- May 1, 2000
DRAFT ANALYSIS: "An uncompromising inside midfielder who never takes a backwards step and can play anywhere on the field."
Tom Berry is one of those players who has experienced plenty of his two years in the TAC Cup Under 18s system. After missing the second half of his bottom-age year due to injury, Berry came back only to be concussed in Round 1 when he collided with a behind post at MARS Stadium. He was influential in his three quarters that day, and earned a place in Vic Country’s squad, playing every game in the unfamiliar position of small defender. Playing on the likes of Izak Rankine, Curtis Taylor and Ian Hill, Berry held his own, playing more of a defensive role than offensive one, something that crowds had become familiar with watching him at MARS Stadium. He is an elite athlete, having clocked a mind-boggling 7.92 seconds on the agility test in the pre-season. His blistering acceleration of 2.944 seconds is another test he is near best in the competition at, and these attributes are what will determine where a club takes him. His great combination of power and speed, along with his versatility will have plenty of clubs interested, however the areas that see him drop in the rankings is his kicking and decision making, both of which could be improved.
- Inside ability
Berry has a number of strengths which will appeal to AFL clubs. Most notably, his athleticism through his acceleration and agility is the biggest tick. Berry’s ability to change direction in a game and power away from a stoppage is important, combining his great acceleration with power to shrug off would-be tacklers and send the ball long. He has a penetrating kick which can travel more than 50m, however as mentioned, it is an area of improvement. Berry is predominantly inside midfielder who can play off half-forward, and as we saw at the National Under 18 Championships, also play a role in defence.

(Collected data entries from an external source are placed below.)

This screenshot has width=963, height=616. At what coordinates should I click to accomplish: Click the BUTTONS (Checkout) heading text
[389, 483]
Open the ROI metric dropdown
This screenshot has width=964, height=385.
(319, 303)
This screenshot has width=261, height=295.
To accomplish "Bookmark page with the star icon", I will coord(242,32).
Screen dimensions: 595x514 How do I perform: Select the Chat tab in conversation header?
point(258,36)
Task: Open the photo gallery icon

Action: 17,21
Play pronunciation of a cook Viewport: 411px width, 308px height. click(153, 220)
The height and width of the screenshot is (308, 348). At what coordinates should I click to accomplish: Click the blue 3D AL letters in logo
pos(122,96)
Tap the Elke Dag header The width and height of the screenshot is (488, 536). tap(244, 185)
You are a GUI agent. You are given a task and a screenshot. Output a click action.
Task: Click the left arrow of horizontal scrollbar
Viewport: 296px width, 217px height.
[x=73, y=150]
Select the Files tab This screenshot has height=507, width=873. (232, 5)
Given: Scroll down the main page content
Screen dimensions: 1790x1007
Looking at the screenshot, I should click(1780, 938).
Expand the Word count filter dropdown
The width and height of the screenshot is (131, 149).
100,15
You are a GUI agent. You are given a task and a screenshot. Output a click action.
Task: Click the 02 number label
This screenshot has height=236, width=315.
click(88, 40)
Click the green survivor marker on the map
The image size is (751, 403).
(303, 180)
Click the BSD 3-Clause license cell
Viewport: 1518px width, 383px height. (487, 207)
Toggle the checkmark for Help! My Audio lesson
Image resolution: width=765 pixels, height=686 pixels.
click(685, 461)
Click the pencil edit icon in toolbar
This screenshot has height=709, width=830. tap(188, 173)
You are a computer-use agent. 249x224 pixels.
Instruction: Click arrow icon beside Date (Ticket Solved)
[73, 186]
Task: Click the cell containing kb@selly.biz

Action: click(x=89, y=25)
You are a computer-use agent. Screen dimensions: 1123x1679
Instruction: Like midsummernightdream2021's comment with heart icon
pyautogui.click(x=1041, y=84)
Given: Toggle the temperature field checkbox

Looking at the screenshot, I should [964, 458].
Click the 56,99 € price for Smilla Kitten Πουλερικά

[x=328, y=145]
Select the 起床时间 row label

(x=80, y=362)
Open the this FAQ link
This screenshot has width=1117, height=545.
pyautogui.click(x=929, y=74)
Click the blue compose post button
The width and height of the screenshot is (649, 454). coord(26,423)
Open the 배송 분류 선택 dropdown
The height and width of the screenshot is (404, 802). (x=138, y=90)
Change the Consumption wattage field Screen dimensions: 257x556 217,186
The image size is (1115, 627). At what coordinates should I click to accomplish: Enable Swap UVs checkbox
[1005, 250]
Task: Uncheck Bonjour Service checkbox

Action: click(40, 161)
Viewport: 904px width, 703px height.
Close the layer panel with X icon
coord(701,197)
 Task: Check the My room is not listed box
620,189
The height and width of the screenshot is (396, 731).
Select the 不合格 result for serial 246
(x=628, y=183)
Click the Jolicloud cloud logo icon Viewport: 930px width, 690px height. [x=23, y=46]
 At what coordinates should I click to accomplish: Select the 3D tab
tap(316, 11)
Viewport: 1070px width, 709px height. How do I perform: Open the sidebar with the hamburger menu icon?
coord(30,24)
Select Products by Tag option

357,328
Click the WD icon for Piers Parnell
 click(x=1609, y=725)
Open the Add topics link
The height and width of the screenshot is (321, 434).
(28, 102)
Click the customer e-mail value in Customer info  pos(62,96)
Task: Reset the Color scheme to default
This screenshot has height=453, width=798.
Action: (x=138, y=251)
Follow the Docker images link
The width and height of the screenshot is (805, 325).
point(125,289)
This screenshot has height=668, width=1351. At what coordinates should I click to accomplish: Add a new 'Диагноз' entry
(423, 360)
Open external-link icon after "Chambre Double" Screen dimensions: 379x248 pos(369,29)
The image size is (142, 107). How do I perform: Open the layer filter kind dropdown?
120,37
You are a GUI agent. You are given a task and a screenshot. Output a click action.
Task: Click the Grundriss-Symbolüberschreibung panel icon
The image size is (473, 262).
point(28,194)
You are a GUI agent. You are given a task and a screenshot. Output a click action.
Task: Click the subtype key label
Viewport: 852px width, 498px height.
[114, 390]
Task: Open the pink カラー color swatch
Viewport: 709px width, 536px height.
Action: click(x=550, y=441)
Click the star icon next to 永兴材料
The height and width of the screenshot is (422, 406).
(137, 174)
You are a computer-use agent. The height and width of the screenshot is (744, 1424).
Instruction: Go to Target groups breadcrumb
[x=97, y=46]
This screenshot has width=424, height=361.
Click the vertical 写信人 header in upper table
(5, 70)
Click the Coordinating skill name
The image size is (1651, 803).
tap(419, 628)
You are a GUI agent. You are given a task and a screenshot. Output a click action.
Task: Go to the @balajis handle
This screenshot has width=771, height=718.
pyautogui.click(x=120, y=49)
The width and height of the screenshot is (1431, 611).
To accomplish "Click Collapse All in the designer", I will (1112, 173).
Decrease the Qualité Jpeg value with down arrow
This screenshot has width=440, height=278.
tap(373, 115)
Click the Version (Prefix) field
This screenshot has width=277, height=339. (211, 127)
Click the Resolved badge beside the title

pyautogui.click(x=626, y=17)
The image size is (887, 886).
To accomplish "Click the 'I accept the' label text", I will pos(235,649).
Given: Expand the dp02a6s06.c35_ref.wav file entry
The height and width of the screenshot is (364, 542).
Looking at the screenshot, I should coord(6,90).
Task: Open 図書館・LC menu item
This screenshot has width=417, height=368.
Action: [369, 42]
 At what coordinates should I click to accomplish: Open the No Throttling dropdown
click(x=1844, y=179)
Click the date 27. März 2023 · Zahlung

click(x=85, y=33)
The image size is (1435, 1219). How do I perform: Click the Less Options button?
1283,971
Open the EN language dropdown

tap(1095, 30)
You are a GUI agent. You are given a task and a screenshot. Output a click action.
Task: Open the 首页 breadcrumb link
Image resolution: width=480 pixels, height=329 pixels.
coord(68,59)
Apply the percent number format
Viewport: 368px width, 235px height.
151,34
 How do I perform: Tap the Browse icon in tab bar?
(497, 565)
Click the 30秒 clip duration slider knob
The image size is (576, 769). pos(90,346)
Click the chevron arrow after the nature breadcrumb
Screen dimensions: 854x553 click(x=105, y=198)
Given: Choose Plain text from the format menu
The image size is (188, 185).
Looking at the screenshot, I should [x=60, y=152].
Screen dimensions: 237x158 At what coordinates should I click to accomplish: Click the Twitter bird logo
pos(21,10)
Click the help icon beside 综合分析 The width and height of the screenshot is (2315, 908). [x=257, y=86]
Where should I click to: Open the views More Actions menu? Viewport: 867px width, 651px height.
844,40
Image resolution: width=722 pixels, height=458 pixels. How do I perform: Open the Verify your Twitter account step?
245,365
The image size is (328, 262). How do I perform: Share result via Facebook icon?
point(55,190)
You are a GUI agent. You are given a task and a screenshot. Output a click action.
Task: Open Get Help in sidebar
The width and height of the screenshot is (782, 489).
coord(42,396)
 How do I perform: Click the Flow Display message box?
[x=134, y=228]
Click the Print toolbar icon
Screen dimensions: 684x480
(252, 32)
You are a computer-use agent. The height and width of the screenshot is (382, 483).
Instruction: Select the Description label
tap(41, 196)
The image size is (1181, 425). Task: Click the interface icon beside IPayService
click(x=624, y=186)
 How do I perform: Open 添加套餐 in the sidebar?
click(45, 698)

Given his strengths of speed and power, one would think that the inside is a role he will play AFL level. He is 185cm, so that medium height that is still more than capable of playing on the inside, and his endurance, while not elite like his brother, Jarrod, is still very solid and he can play in there full-time in the future. His experience at playing up both ends has added extra strings to his bow, and while given the areas he needs to work on, means he will likely settle into a position forward of centre, his experience in the defensive role will help him develop in the future.
- Decision making
For all the elite athletic traits Berry has, he does have a couple of clear improvements to make to his game. The first is his kicking. He averaged just 42.6 per cent by foot in the TAC Cup, and that was with a 40.6 per cent contested rate. His kicking can be improved in the sense that sometimes he throws it on the boot or tries to opt for distance over a shorter option. It is this decision making which is another improvement Berry can make to his game. Sometimes it is a case of just lowering the eyes or picking out a player laterally in space rather than a long, deep bomb to a well-positioned defender. No doubt both these areas are ways in which Berry can improve, and given he has the athleticism, clubs will be looking to develop his thinking with ball-in-hand.
DRAFT PROJECTION: Third Round onwards
Tom Berry is an elite athlete who loves a contest. He attack the ball with vigour, and while he has not had a clean run at it, he has still shown some promising signs. Most notably, Berry has added versatility to his bow in season 2018, however his kicking and decision making still needs work. The most agile player in the draft crop and one of the top speedsters on offer, Berry will still have no shortage of clubs looking at him, with the goal of working on those improvements. When he gets the ball, if you give him an inch he can burn you in a second, so his acceleration and power will excite plenty of fans at whichever club he lands at, joining brother Jarrod at the elite level.